▶ _GIVEN REQUEST_:
Reproduce the data below exactly as it appears, line for line, from the first line to the last.

::: RAW RECORDS

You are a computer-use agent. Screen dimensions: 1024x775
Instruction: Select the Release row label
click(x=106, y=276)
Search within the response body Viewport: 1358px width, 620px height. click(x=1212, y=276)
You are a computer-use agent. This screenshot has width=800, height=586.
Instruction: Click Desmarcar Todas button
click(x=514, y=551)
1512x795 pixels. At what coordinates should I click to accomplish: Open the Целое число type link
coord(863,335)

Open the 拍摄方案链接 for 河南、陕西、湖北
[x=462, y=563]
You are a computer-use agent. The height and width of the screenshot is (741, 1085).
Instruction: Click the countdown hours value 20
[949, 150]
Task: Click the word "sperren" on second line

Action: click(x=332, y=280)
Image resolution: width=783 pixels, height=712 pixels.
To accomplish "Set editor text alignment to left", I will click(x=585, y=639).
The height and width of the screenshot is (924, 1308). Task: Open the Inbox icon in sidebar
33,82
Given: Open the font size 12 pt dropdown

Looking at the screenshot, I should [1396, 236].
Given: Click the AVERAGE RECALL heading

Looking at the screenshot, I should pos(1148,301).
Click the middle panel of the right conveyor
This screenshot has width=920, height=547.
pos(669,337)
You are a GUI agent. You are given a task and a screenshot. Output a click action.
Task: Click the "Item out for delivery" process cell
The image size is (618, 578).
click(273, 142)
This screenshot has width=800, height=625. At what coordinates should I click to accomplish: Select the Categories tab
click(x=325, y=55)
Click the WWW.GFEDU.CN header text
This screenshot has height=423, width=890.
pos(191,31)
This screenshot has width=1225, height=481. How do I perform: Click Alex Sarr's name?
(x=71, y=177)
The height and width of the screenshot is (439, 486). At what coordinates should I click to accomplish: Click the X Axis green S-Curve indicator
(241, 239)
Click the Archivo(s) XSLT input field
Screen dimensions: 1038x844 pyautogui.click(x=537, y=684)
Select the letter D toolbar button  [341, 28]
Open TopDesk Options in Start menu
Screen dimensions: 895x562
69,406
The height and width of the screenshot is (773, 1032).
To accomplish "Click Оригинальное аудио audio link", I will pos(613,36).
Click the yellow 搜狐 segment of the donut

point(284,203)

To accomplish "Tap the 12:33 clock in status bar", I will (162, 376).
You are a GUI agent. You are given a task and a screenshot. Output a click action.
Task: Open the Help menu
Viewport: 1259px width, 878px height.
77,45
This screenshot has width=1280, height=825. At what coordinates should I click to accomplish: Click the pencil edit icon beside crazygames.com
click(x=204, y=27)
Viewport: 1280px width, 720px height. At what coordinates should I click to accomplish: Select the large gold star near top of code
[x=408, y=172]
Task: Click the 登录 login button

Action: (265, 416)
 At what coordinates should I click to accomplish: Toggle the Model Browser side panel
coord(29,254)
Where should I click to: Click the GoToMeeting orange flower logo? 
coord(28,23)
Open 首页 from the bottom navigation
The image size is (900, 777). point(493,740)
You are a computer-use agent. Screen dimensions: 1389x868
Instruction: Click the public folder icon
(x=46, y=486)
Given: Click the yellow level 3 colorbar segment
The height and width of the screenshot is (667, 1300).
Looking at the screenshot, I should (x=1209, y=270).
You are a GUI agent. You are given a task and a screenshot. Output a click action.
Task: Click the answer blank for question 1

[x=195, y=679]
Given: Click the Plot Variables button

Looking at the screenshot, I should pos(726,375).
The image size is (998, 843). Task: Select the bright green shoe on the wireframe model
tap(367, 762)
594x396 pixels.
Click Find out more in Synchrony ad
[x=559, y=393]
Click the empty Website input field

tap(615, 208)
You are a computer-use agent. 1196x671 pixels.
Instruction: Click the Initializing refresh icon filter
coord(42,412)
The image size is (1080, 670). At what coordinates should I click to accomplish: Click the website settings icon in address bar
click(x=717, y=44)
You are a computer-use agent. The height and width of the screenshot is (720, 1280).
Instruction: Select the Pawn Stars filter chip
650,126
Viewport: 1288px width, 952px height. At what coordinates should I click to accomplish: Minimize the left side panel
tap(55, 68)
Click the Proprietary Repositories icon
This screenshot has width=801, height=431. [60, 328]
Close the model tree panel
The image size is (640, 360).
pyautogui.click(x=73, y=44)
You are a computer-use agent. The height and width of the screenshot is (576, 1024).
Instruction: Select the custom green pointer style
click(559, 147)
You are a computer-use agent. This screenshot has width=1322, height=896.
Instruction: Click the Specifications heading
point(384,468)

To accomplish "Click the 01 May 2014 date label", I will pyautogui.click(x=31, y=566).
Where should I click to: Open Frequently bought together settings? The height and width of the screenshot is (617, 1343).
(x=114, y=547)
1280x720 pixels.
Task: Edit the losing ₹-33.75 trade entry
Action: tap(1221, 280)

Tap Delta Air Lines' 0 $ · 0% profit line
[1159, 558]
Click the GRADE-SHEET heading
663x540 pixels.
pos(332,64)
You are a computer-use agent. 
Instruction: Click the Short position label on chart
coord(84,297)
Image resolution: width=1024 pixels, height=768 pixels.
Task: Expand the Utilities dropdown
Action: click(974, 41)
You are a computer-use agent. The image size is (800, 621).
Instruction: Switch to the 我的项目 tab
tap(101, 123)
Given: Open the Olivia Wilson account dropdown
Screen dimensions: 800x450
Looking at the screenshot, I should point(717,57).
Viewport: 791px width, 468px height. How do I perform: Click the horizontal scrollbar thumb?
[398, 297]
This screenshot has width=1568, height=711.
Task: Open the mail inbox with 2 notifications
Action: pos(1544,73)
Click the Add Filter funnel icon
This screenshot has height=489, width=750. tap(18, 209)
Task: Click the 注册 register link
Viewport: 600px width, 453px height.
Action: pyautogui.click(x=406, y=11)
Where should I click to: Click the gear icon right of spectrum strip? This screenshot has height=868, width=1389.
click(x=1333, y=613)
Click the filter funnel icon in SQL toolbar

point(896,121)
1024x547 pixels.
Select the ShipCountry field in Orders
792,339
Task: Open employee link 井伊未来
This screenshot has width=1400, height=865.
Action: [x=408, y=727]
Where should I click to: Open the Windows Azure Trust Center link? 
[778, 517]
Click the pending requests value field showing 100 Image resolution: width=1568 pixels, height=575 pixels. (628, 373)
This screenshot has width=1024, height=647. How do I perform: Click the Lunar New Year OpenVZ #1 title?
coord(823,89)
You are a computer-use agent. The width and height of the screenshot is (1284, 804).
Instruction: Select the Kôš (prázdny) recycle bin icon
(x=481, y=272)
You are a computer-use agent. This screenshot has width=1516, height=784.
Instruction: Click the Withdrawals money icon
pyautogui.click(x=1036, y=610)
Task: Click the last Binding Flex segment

::::::

▶ _COMPLETE ANSWER_:
You are a computer-use agent. Screen dimensions: 1024x775
Instruction: Select the Release row label
click(x=106, y=276)
Search within the response body Viewport: 1358px width, 620px height. click(x=1212, y=276)
You are a computer-use agent. This screenshot has width=800, height=586.
Instruction: Click Desmarcar Todas button
click(x=514, y=551)
1512x795 pixels. At what coordinates should I click to accomplish: Open the Целое число type link
coord(863,335)

Open the 拍摄方案链接 for 河南、陕西、湖北
[x=462, y=563]
You are a computer-use agent. The height and width of the screenshot is (741, 1085).
Instruction: Click the countdown hours value 20
[949, 150]
Task: Click the word "sperren" on second line

Action: click(x=332, y=280)
Image resolution: width=783 pixels, height=712 pixels.
To accomplish "Set editor text alignment to left", I will click(x=585, y=639).
The height and width of the screenshot is (924, 1308). Task: Open the Inbox icon in sidebar
33,82
Given: Open the font size 12 pt dropdown

Looking at the screenshot, I should [1396, 236].
Given: Click the AVERAGE RECALL heading

Looking at the screenshot, I should pos(1148,301).
Click the middle panel of the right conveyor
This screenshot has width=920, height=547.
pos(669,337)
You are a GUI agent. You are given a task and a screenshot. Output a click action.
Task: Click the "Item out for delivery" process cell
The image size is (618, 578).
click(273, 142)
This screenshot has width=800, height=625. At what coordinates should I click to accomplish: Select the Categories tab
click(x=325, y=55)
Click the WWW.GFEDU.CN header text
This screenshot has height=423, width=890.
pos(191,31)
This screenshot has width=1225, height=481. How do I perform: Click Alex Sarr's name?
(x=71, y=177)
The height and width of the screenshot is (439, 486). At what coordinates should I click to accomplish: Click the X Axis green S-Curve indicator
(241, 239)
Click the Archivo(s) XSLT input field
Screen dimensions: 1038x844 pyautogui.click(x=537, y=684)
Select the letter D toolbar button  [341, 28]
Open TopDesk Options in Start menu
Screen dimensions: 895x562
69,406
The height and width of the screenshot is (773, 1032).
To accomplish "Click Оригинальное аудио audio link", I will pos(613,36).
Click the yellow 搜狐 segment of the donut

point(284,203)

To accomplish "Tap the 12:33 clock in status bar", I will (162, 376).
You are a GUI agent. You are given a task and a screenshot. Output a click action.
Task: Open the Help menu
Viewport: 1259px width, 878px height.
77,45
This screenshot has width=1280, height=825. At what coordinates should I click to accomplish: Click the pencil edit icon beside crazygames.com
click(x=204, y=27)
Viewport: 1280px width, 720px height. At what coordinates should I click to accomplish: Select the large gold star near top of code
[x=408, y=172]
Task: Click the 登录 login button

Action: (265, 416)
 At what coordinates should I click to accomplish: Toggle the Model Browser side panel
coord(29,254)
Where should I click to: Click the GoToMeeting orange flower logo? 
coord(28,23)
Open 首页 from the bottom navigation
The image size is (900, 777). point(493,740)
You are a computer-use agent. Screen dimensions: 1389x868
Instruction: Click the public folder icon
(x=46, y=486)
Given: Click the yellow level 3 colorbar segment
The height and width of the screenshot is (667, 1300).
Looking at the screenshot, I should (x=1209, y=270).
You are a GUI agent. You are given a task and a screenshot. Output a click action.
Task: Click the answer blank for question 1

[x=195, y=679]
Given: Click the Plot Variables button

Looking at the screenshot, I should pos(726,375).
The image size is (998, 843). Task: Select the bright green shoe on the wireframe model
tap(367, 762)
594x396 pixels.
Click Find out more in Synchrony ad
[x=559, y=393]
Click the empty Website input field

tap(615, 208)
You are a computer-use agent. 1196x671 pixels.
Instruction: Click the Initializing refresh icon filter
coord(42,412)
The image size is (1080, 670). At what coordinates should I click to accomplish: Click the website settings icon in address bar
click(x=717, y=44)
You are a computer-use agent. The height and width of the screenshot is (720, 1280).
Instruction: Select the Pawn Stars filter chip
650,126
Viewport: 1288px width, 952px height. At what coordinates should I click to accomplish: Minimize the left side panel
tap(55, 68)
Click the Proprietary Repositories icon
This screenshot has width=801, height=431. [60, 328]
Close the model tree panel
The image size is (640, 360).
pyautogui.click(x=73, y=44)
You are a computer-use agent. The height and width of the screenshot is (576, 1024).
Instruction: Select the custom green pointer style
click(559, 147)
You are a computer-use agent. This screenshot has width=1322, height=896.
Instruction: Click the Specifications heading
point(384,468)

To accomplish "Click the 01 May 2014 date label", I will pyautogui.click(x=31, y=566).
Where should I click to: Open Frequently bought together settings? The height and width of the screenshot is (617, 1343).
(x=114, y=547)
1280x720 pixels.
Task: Edit the losing ₹-33.75 trade entry
Action: tap(1221, 280)

Tap Delta Air Lines' 0 $ · 0% profit line
[1159, 558]
Click the GRADE-SHEET heading
663x540 pixels.
pos(332,64)
You are a computer-use agent. 
Instruction: Click the Short position label on chart
coord(84,297)
Image resolution: width=1024 pixels, height=768 pixels.
Task: Expand the Utilities dropdown
Action: click(974, 41)
You are a computer-use agent. The image size is (800, 621).
Instruction: Switch to the 我的项目 tab
tap(101, 123)
Given: Open the Olivia Wilson account dropdown
Screen dimensions: 800x450
Looking at the screenshot, I should point(717,57).
Viewport: 791px width, 468px height. How do I perform: Click the horizontal scrollbar thumb?
[398, 297]
This screenshot has width=1568, height=711.
Task: Open the mail inbox with 2 notifications
Action: pos(1544,73)
Click the Add Filter funnel icon
This screenshot has height=489, width=750. tap(18, 209)
Task: Click the 注册 register link
Viewport: 600px width, 453px height.
Action: pyautogui.click(x=406, y=11)
Where should I click to: Click the gear icon right of spectrum strip? This screenshot has height=868, width=1389.
click(x=1333, y=613)
Click the filter funnel icon in SQL toolbar

point(896,121)
1024x547 pixels.
Select the ShipCountry field in Orders
792,339
Task: Open employee link 井伊未来
This screenshot has width=1400, height=865.
Action: [x=408, y=727]
Where should I click to: Open the Windows Azure Trust Center link? 
[778, 517]
Click the pending requests value field showing 100 Image resolution: width=1568 pixels, height=575 pixels. (628, 373)
This screenshot has width=1024, height=647. How do I perform: Click the Lunar New Year OpenVZ #1 title?
coord(823,89)
You are a computer-use agent. The width and height of the screenshot is (1284, 804).
Instruction: Select the Kôš (prázdny) recycle bin icon
(x=481, y=272)
You are a computer-use agent. This screenshot has width=1516, height=784.
Instruction: Click the Withdrawals money icon
pyautogui.click(x=1036, y=610)
Task: Click the last Binding Flex segment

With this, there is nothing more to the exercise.